The interior comprises an aisled nave with dwarf transepts. The entrance is beneath the south-west tower. The altar is positioned against the east wall of the chancel, with a new altar placed on a step in front of the chancel arch. The broad, tall nave has low passage aisles and a tall lancet clerestory within pointed relieving arches, which open out into the transepts as one and a half bays of arcade, with an octagonal pier to the north and one to the south. A double chancel arch with choir gallery separates the nave from the chancel, with three arches at lower chancel level, the choir gallery in the centre, and an upper chancel arch above. All arches are pointed and moulded except for the lower chancel arch, which is round-headed. The 3-light east window has cusped heads. Roofs are panelled and painted pale green with pointed and moulded transverse arches.
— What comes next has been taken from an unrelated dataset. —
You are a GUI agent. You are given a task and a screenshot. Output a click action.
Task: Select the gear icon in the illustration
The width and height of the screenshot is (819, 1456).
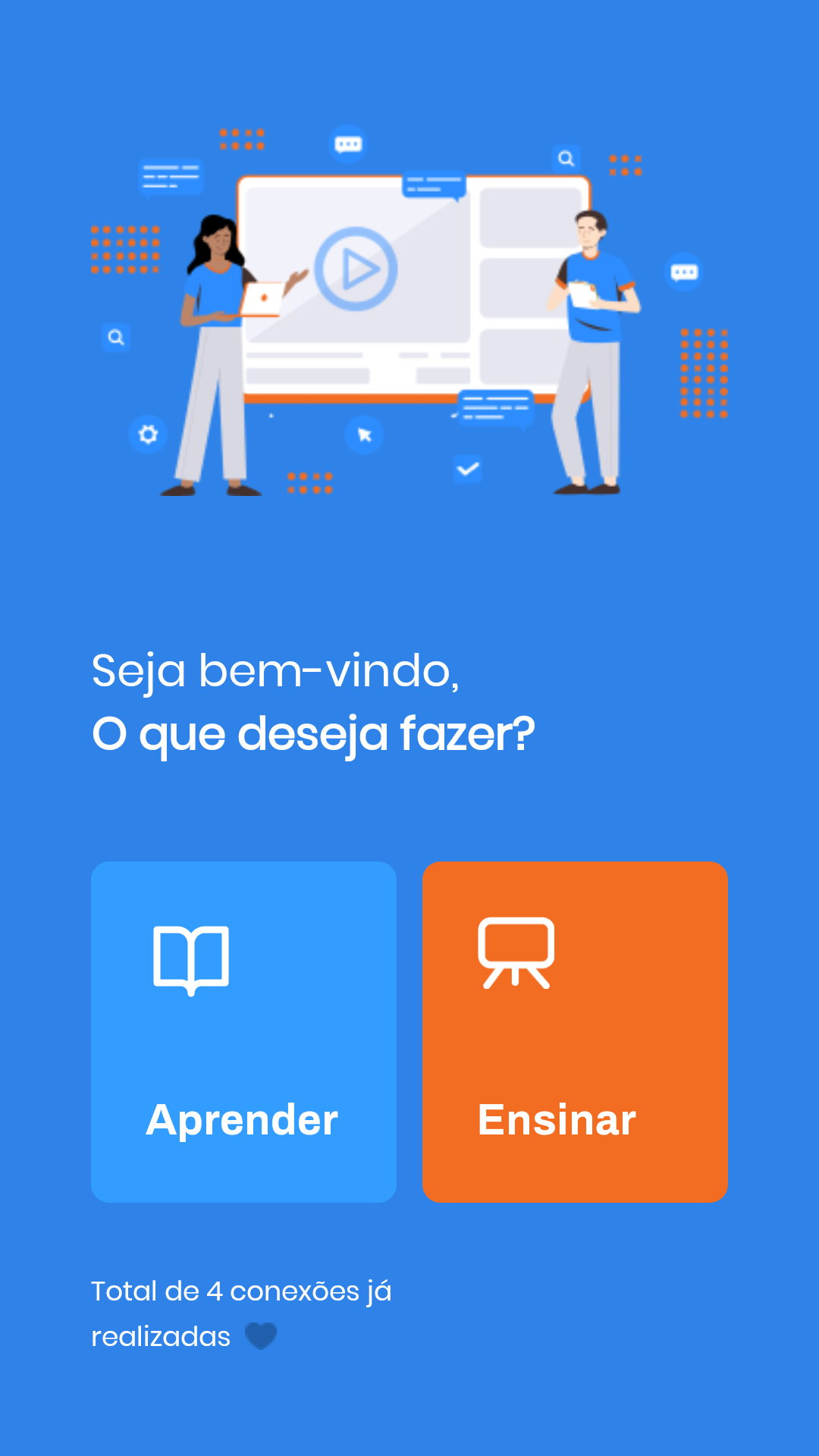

The baptistry is positioned in a polygonal apse at the west end.
Stained glass is mainly by Ledger, Goodhart-Rendel's preferred designer, featuring much white glass including figural representations in the nave windows. The baptistry windows are by Miss Thompson. A Victorian square font with four marble subsidiary columns around a circular column base is retained. Victorian furniture includes an eagle lectern, some choir stalls with small statues of the Apostles, the Bishop's chair, and the stalls of the Lady Chapel—all except the lectern painted in Goodhart-Rendel's pastel colour scheme. An octagonal wine glass pulpit is also decorated in pastel green, blue, and salmon. Six-pointed metal chandeliers are positioned throughout.
This is an impressive and beautifully detailed church by a major church architect. Goodhart-Rendel was a leading authority on Victorian Gothic architecture, and this represented his only opportunity to add to a church of that period. The result is a purer Gothic treatment than in his other designs where he had an unconstrained hand, in which he more commonly adopted a round-arched interpretation and incorporated modern materials. The church presents a particularly eclectic mix of these influences.